Set out the lines of the records below as a numbered list, from the line containing "coordinates (326, 11)." through the line containing "center [820, 569].", including both of those lines. Skip any blank lines.

----- Data for the task

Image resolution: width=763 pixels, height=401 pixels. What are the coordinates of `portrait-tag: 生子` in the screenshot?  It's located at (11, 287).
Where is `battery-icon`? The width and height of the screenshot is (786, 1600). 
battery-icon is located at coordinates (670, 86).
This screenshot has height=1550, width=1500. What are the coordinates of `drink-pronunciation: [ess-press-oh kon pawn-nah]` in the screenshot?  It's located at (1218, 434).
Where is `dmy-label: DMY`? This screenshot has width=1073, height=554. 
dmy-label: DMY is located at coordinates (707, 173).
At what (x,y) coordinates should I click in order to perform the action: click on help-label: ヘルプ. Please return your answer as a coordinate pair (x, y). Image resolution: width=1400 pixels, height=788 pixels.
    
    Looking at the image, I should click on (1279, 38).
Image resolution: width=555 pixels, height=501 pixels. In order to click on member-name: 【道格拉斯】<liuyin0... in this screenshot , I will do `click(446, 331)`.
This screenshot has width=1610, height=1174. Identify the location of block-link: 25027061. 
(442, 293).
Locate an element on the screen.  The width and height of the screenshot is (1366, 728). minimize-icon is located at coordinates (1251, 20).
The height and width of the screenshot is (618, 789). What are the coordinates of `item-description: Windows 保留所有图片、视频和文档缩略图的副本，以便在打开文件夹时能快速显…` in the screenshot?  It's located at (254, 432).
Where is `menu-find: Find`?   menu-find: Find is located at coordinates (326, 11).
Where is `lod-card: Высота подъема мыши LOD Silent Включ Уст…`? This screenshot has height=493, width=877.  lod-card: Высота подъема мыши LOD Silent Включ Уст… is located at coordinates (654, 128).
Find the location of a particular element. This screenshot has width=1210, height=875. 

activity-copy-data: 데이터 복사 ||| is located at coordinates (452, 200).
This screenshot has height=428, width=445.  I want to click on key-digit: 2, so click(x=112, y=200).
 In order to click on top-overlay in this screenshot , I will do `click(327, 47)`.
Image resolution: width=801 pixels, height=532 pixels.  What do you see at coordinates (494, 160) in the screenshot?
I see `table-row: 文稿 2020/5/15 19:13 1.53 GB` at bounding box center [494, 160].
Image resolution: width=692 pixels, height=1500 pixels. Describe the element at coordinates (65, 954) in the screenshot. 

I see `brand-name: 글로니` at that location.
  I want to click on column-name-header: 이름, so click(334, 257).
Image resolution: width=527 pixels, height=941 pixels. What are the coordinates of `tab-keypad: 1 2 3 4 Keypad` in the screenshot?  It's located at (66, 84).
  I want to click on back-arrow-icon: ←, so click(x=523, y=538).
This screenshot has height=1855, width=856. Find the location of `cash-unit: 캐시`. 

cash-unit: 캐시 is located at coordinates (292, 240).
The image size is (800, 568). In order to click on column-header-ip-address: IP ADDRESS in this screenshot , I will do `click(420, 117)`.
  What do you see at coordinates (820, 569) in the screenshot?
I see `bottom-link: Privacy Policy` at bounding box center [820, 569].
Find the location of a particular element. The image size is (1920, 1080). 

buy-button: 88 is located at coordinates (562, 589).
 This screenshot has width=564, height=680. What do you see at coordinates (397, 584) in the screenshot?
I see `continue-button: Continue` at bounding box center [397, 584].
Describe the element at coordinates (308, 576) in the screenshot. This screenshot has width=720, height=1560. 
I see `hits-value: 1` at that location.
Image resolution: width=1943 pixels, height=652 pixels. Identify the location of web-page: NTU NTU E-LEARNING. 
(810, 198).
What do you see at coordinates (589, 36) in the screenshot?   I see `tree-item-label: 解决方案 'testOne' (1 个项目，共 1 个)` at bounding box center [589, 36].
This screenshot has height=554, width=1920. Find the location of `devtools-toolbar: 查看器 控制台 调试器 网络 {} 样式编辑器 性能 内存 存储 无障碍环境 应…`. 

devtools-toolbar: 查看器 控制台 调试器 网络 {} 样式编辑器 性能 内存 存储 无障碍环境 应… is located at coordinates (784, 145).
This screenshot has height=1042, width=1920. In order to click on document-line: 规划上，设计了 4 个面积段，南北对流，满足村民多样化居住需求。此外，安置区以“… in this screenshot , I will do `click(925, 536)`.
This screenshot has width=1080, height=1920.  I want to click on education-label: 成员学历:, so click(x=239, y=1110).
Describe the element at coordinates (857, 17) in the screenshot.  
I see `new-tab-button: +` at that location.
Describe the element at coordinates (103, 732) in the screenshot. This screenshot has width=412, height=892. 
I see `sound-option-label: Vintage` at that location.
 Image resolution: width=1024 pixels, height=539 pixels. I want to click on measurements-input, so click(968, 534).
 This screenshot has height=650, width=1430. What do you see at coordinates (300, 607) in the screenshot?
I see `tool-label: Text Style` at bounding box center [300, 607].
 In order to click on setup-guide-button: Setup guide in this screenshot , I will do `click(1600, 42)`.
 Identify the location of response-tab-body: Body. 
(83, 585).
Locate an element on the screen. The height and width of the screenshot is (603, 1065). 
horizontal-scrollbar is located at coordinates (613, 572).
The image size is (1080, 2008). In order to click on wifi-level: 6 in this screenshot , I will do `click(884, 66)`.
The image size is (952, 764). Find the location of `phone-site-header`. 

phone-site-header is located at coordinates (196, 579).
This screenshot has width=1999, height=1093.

----------

• [Task solution]:
1. Where is `menu-find: Find`?   menu-find: Find is located at coordinates (326, 11).
2. Where is `lod-card: Высота подъема мыши LOD Silent Включ Уст…`? This screenshot has height=493, width=877.  lod-card: Высота подъема мыши LOD Silent Включ Уст… is located at coordinates (654, 128).
3. Find the location of a particular element. This screenshot has width=1210, height=875. 
4. activity-copy-data: 데이터 복사 ||| is located at coordinates (452, 200).
5. This screenshot has height=428, width=445.  I want to click on key-digit: 2, so click(x=112, y=200).
6.  In order to click on top-overlay in this screenshot , I will do `click(327, 47)`.
7. Image resolution: width=801 pixels, height=532 pixels.  What do you see at coordinates (494, 160) in the screenshot?
8. I see `table-row: 文稿 2020/5/15 19:13 1.53 GB` at bounding box center [494, 160].
9. Image resolution: width=692 pixels, height=1500 pixels. Describe the element at coordinates (65, 954) in the screenshot. 
10. I see `brand-name: 글로니` at that location.
11.   I want to click on column-name-header: 이름, so click(334, 257).
12. Image resolution: width=527 pixels, height=941 pixels. What are the coordinates of `tab-keypad: 1 2 3 4 Keypad` in the screenshot?  It's located at (66, 84).
13.   I want to click on back-arrow-icon: ←, so click(x=523, y=538).
14. This screenshot has height=1855, width=856. Find the location of `cash-unit: 캐시`. 
15. cash-unit: 캐시 is located at coordinates (292, 240).
16. The image size is (800, 568). In order to click on column-header-ip-address: IP ADDRESS in this screenshot , I will do `click(420, 117)`.
17.   What do you see at coordinates (820, 569) in the screenshot?
18. I see `bottom-link: Privacy Policy` at bounding box center [820, 569].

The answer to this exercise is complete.